**ASSIGNMENT**
Which lines of the entries below run from the one holding "Jump to Family Bundles category" to the one holding "Select usual size", inclusive? Set down exactly those lines and no others.

**DATA EXCERPTS**
———

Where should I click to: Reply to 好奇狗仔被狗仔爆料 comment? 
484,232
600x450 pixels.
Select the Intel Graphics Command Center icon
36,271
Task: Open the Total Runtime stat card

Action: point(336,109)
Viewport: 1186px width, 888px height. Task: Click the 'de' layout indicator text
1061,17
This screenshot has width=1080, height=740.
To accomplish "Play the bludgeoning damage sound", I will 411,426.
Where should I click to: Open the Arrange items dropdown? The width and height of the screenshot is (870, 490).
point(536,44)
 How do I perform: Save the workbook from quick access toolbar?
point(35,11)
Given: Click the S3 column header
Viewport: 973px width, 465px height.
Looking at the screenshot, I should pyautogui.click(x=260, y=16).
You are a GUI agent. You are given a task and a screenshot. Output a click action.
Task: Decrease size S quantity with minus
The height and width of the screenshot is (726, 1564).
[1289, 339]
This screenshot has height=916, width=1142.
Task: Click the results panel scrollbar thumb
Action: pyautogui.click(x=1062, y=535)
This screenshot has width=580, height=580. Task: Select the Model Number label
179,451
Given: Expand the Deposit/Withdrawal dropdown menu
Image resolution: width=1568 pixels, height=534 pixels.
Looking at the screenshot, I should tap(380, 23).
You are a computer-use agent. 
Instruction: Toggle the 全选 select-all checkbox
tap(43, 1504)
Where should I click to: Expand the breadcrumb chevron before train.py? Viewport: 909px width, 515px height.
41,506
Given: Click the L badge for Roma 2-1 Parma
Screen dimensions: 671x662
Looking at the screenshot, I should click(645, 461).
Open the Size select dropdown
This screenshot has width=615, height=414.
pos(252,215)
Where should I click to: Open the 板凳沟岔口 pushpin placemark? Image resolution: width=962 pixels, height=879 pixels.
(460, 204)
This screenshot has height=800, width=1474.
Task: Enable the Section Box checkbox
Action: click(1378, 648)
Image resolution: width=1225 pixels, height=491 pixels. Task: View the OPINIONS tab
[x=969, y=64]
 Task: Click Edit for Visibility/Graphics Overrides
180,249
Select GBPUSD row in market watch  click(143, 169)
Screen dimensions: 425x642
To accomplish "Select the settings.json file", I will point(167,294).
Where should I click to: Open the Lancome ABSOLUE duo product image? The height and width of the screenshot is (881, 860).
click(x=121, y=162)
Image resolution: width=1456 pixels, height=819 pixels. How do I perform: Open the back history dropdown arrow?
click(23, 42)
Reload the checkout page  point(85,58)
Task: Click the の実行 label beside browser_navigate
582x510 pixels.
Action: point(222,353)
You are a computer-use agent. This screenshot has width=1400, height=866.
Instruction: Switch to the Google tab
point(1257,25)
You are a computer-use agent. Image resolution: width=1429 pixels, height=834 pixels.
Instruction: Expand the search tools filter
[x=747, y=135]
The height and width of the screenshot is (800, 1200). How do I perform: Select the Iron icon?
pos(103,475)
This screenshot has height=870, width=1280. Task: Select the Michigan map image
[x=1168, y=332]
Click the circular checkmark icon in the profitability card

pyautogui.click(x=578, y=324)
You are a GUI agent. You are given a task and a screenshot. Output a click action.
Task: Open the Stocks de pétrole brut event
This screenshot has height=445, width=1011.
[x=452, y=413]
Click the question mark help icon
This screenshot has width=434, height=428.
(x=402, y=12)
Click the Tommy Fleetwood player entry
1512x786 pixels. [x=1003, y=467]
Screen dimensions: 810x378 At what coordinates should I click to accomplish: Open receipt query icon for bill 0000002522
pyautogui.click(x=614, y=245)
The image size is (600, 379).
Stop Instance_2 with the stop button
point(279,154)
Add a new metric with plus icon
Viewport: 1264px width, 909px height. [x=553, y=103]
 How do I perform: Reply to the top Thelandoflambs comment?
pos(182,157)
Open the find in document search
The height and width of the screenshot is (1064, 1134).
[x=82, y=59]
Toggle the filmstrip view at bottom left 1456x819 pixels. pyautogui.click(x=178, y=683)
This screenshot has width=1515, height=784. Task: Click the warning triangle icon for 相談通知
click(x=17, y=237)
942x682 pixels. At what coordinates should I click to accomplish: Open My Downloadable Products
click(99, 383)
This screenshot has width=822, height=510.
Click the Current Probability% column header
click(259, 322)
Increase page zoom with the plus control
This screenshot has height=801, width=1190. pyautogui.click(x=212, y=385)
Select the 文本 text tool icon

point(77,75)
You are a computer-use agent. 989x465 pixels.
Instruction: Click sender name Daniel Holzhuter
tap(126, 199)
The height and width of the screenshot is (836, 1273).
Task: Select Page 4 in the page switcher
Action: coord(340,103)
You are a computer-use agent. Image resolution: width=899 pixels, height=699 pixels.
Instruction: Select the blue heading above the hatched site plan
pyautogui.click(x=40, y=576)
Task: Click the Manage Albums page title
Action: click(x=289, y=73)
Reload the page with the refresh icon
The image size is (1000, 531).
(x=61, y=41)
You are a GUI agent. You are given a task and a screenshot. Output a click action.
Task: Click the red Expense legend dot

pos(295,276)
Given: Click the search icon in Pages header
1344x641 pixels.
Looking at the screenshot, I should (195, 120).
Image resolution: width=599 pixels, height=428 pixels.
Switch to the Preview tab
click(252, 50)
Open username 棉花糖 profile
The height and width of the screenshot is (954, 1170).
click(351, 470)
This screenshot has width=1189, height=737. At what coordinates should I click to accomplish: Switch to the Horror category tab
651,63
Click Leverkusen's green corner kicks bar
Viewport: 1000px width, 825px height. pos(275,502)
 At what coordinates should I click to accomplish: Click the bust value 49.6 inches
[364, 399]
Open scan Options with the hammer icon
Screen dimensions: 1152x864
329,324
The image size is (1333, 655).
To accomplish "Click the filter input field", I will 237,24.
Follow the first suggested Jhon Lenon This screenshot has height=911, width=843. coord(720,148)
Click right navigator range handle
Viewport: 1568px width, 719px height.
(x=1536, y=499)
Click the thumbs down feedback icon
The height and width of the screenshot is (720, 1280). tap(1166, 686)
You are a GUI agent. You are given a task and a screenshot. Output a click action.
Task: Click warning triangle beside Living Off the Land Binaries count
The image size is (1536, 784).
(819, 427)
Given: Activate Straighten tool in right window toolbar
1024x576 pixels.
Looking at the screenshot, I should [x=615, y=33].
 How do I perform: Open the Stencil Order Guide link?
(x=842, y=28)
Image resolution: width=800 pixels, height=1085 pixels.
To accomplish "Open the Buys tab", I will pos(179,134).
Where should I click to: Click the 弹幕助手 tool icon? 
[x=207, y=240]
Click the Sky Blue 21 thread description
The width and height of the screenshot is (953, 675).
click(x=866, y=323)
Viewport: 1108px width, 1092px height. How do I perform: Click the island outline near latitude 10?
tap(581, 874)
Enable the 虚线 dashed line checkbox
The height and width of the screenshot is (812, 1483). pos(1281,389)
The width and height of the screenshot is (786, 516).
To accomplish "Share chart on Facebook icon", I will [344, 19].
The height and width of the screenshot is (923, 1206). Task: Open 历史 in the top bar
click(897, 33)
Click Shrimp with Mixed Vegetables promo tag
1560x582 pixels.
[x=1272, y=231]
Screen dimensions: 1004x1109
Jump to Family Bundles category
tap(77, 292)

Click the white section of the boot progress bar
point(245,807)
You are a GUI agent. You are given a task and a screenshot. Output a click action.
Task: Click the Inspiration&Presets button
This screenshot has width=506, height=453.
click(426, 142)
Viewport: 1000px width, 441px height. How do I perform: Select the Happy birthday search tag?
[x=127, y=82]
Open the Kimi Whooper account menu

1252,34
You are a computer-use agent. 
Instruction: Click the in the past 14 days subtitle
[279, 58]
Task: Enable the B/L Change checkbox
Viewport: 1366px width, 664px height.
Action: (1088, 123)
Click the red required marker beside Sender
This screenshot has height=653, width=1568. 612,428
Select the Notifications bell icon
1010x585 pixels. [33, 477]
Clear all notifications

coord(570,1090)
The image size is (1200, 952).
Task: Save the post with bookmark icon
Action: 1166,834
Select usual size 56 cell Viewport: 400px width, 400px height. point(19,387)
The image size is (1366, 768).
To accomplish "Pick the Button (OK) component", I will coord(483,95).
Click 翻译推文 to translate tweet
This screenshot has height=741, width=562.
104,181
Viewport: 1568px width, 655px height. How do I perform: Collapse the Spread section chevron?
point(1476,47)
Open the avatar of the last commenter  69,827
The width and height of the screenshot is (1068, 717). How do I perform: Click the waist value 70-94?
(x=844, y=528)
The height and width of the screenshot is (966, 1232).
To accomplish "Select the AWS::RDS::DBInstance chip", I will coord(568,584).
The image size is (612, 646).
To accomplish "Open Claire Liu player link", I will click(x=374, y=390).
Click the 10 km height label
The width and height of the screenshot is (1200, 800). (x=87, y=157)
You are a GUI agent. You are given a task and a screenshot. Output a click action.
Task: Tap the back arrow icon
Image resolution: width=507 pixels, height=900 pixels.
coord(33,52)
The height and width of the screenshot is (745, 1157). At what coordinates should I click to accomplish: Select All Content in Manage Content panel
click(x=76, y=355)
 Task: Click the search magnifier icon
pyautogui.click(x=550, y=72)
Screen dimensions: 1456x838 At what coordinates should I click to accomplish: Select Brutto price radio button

———

**RESPONSE TO THIS EXERCISE**
Jump to Family Bundles category
tap(77, 292)

Click the white section of the boot progress bar
point(245,807)
You are a GUI agent. You are given a task and a screenshot. Output a click action.
Task: Click the Inspiration&Presets button
This screenshot has width=506, height=453.
click(426, 142)
Viewport: 1000px width, 441px height. How do I perform: Select the Happy birthday search tag?
[x=127, y=82]
Open the Kimi Whooper account menu

1252,34
You are a computer-use agent. 
Instruction: Click the in the past 14 days subtitle
[279, 58]
Task: Enable the B/L Change checkbox
Viewport: 1366px width, 664px height.
Action: (1088, 123)
Click the red required marker beside Sender
This screenshot has height=653, width=1568. 612,428
Select the Notifications bell icon
1010x585 pixels. [33, 477]
Clear all notifications

coord(570,1090)
The image size is (1200, 952).
Task: Save the post with bookmark icon
Action: 1166,834
Select usual size 56 cell Viewport: 400px width, 400px height. point(19,387)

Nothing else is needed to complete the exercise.